How to complete this task: Copy the data exactly, pictures aside.

(Stored data)
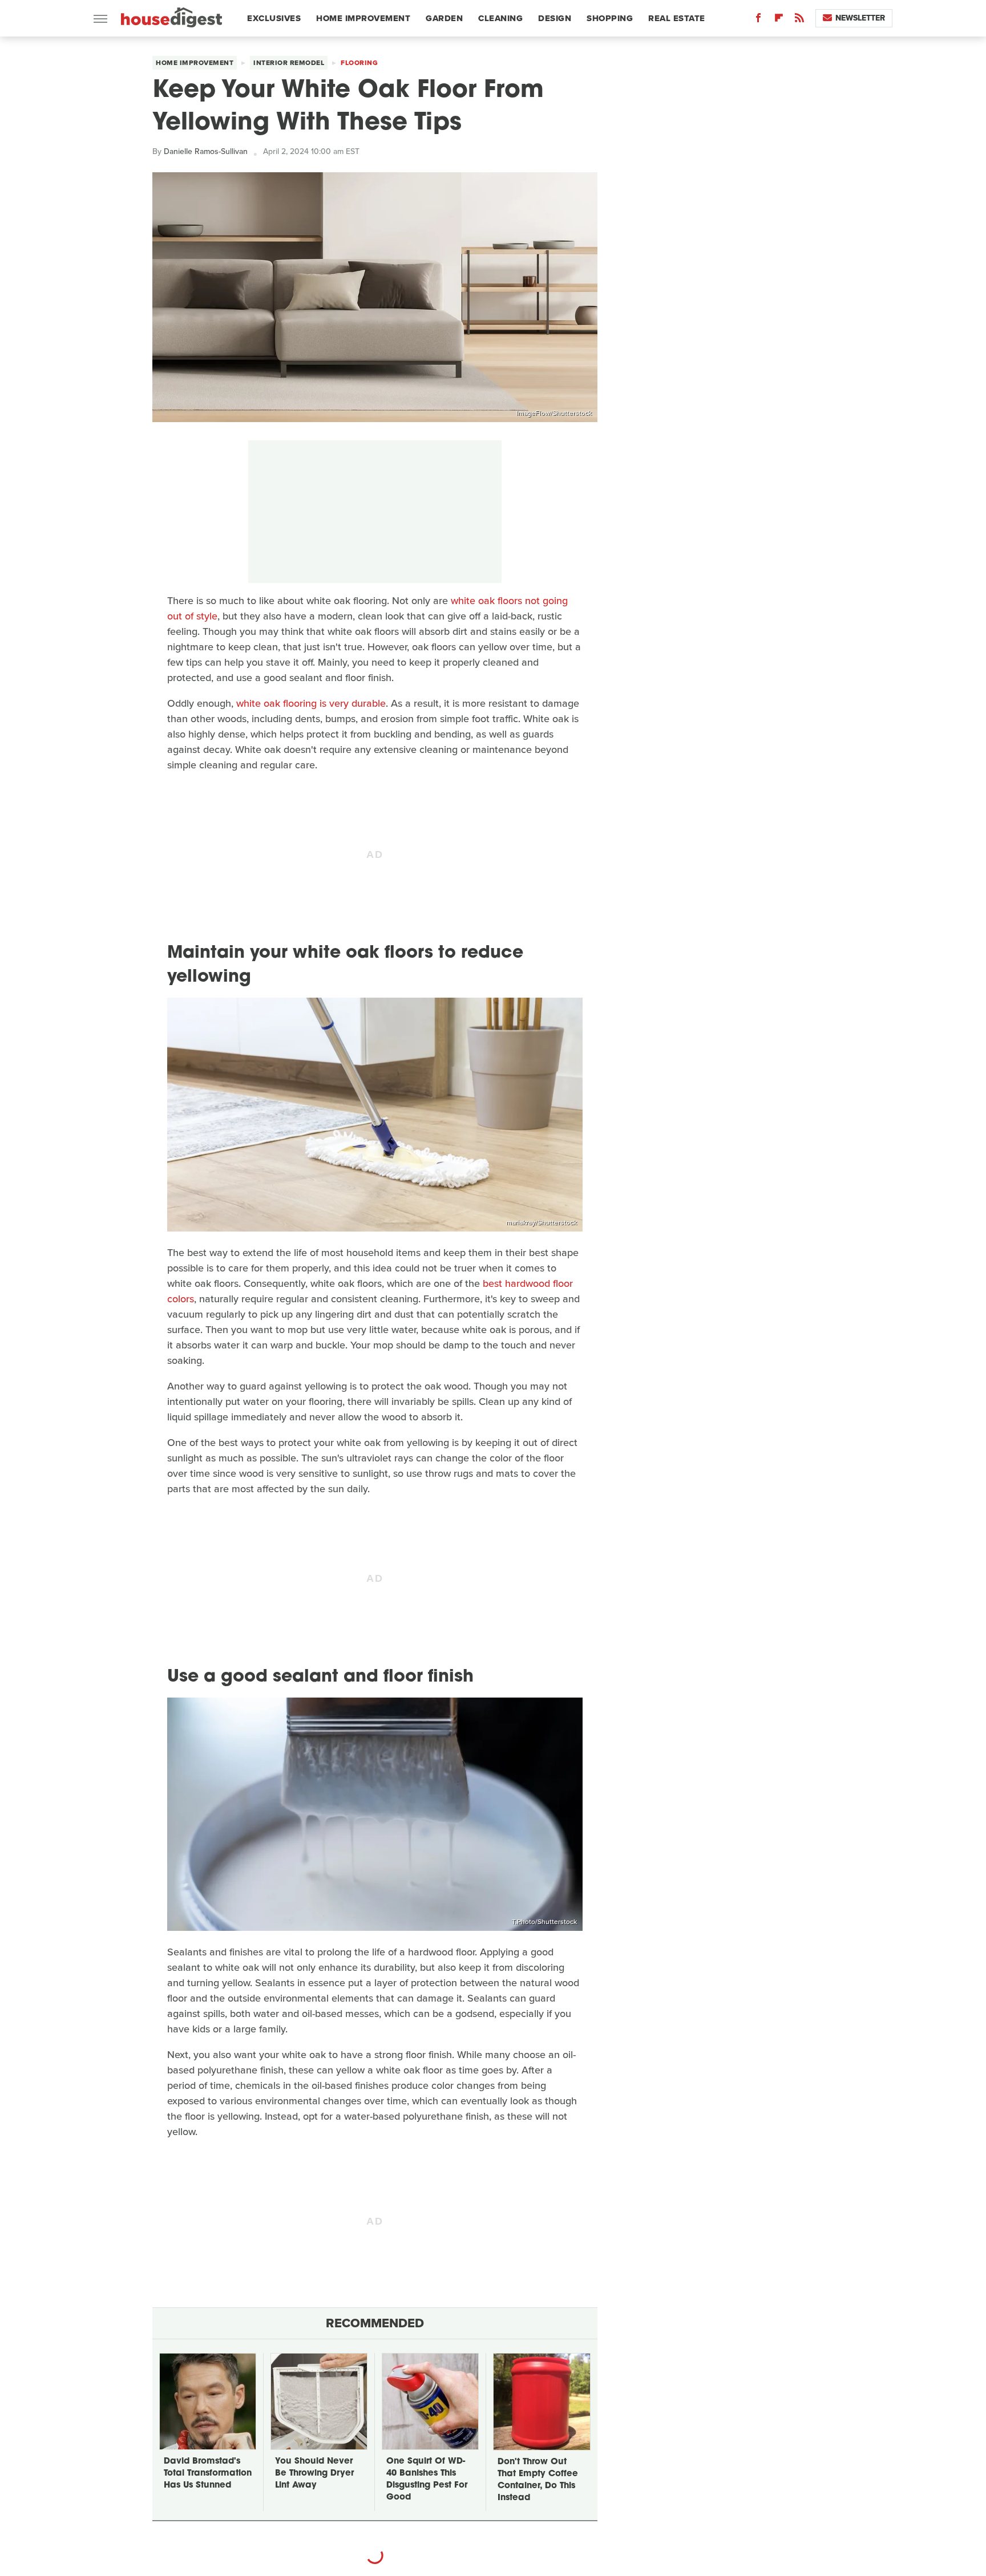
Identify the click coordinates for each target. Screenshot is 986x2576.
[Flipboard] (778, 20)
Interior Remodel (288, 63)
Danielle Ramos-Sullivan (206, 151)
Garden (444, 18)
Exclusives (274, 18)
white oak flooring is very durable (311, 703)
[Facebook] (758, 20)
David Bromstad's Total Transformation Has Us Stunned (208, 2473)
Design (554, 18)
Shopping (610, 18)
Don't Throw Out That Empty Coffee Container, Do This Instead (538, 2480)
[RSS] (799, 20)
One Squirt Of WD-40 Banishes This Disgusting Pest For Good (426, 2479)
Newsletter (860, 18)
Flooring (359, 63)
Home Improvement (363, 18)
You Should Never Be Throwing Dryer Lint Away (314, 2473)
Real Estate (676, 18)
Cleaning (500, 18)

Result:
Identify the click coordinates for each target. Screenshot is 986x2576.
[Flipboard] (778, 20)
Interior Remodel (288, 63)
Danielle Ramos-Sullivan (206, 151)
Garden (444, 18)
Exclusives (274, 18)
white oak flooring is very durable (311, 703)
[Facebook] (758, 20)
David Bromstad's Total Transformation Has Us Stunned (208, 2473)
Design (554, 18)
Shopping (610, 18)
Don't Throw Out That Empty Coffee Container, Do This Instead (538, 2480)
[RSS] (799, 20)
One Squirt Of WD-40 Banishes This Disgusting Pest For Good (426, 2479)
Newsletter (860, 18)
Flooring (359, 63)
Home Improvement (363, 18)
You Should Never Be Throwing Dryer Lint Away (314, 2473)
Real Estate (676, 18)
Cleaning (500, 18)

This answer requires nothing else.